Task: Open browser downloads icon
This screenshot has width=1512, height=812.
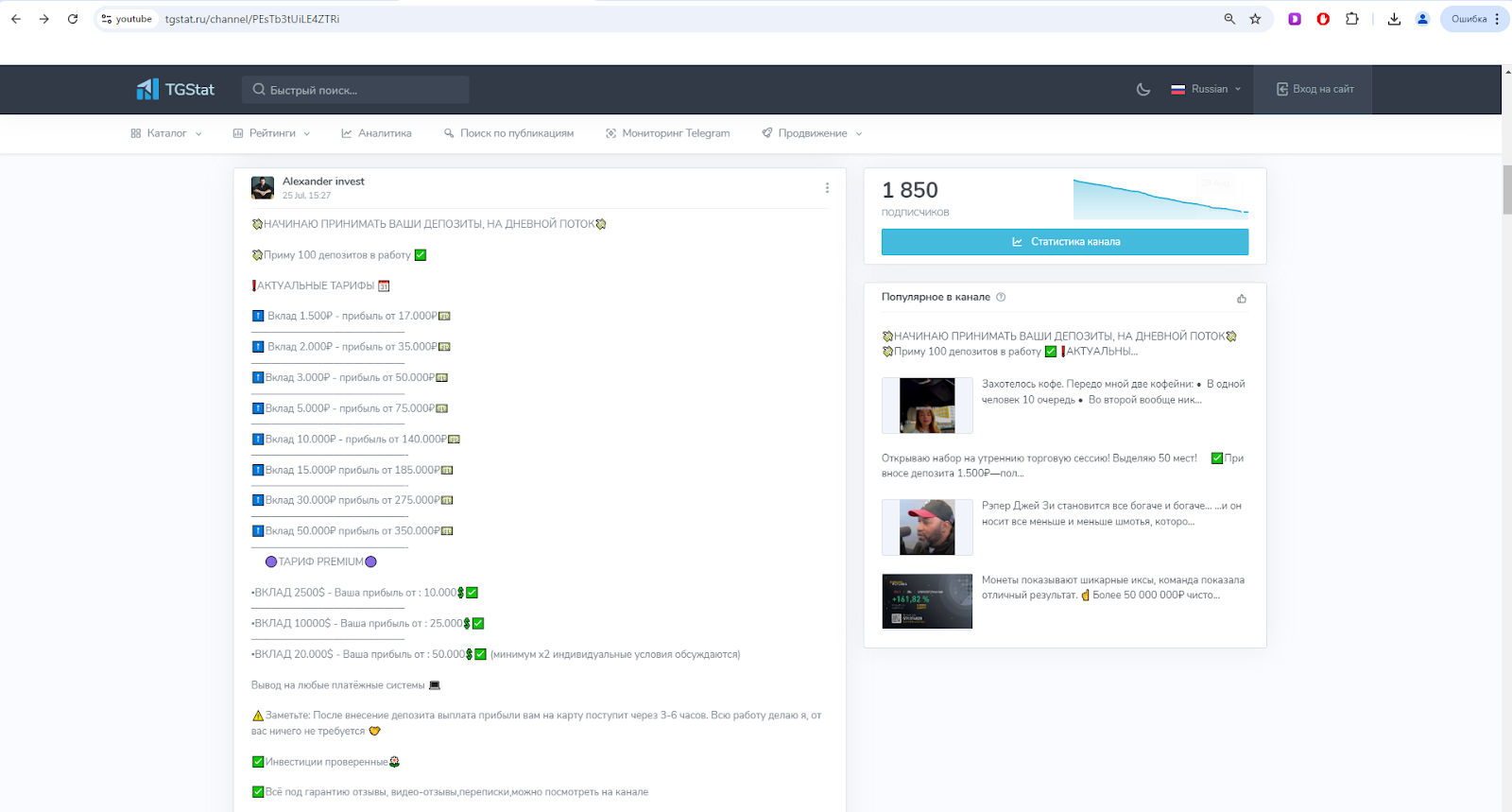Action: point(1394,19)
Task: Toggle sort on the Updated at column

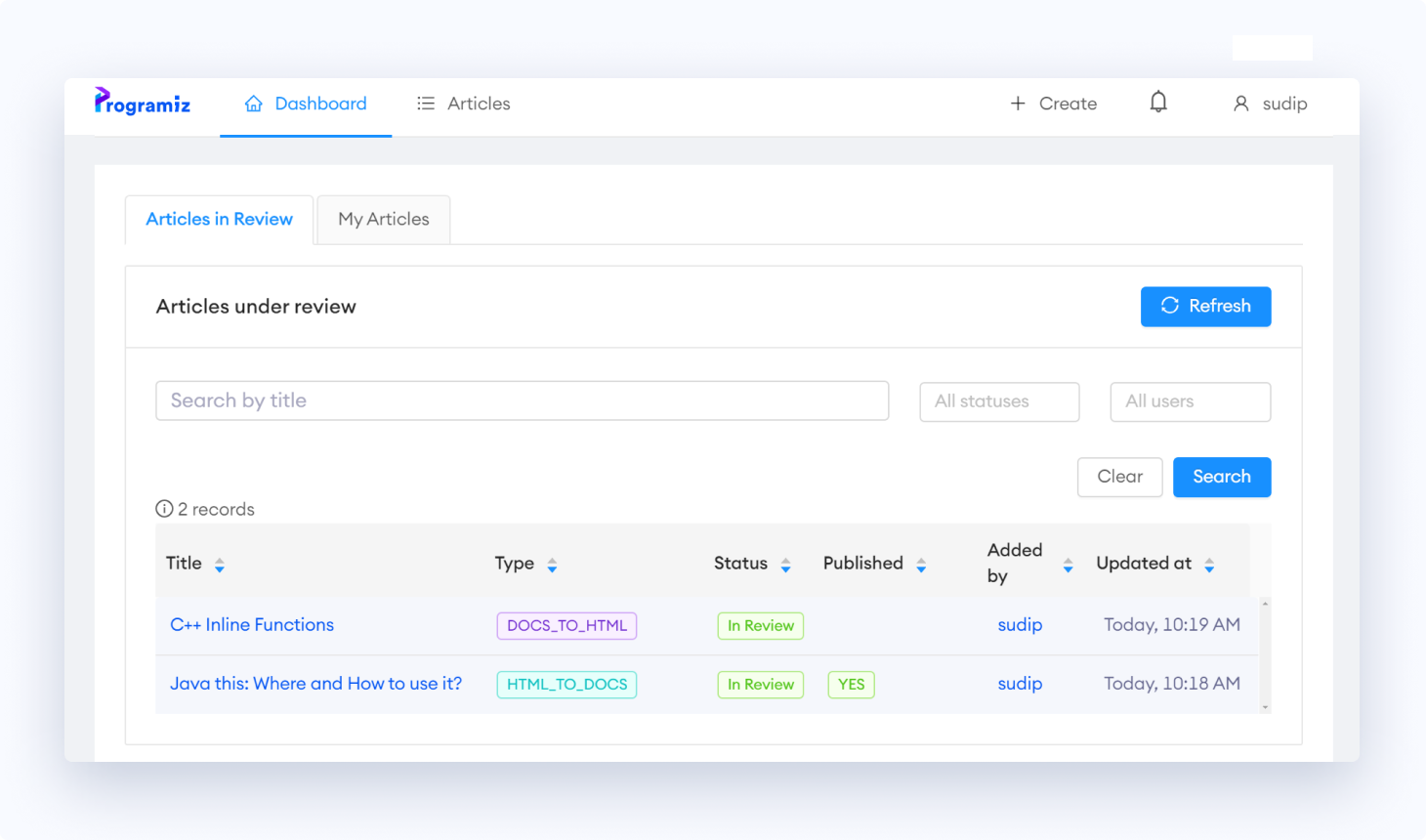Action: [x=1209, y=564]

◆ **EXERCISE BRIEF**
An exact copy of the records above is required, leaving out the pictures.

◆ **REPLY**
Task: Open browser downloads icon
This screenshot has width=1512, height=812.
Action: point(1394,19)
Task: Toggle sort on the Updated at column

Action: [x=1209, y=564]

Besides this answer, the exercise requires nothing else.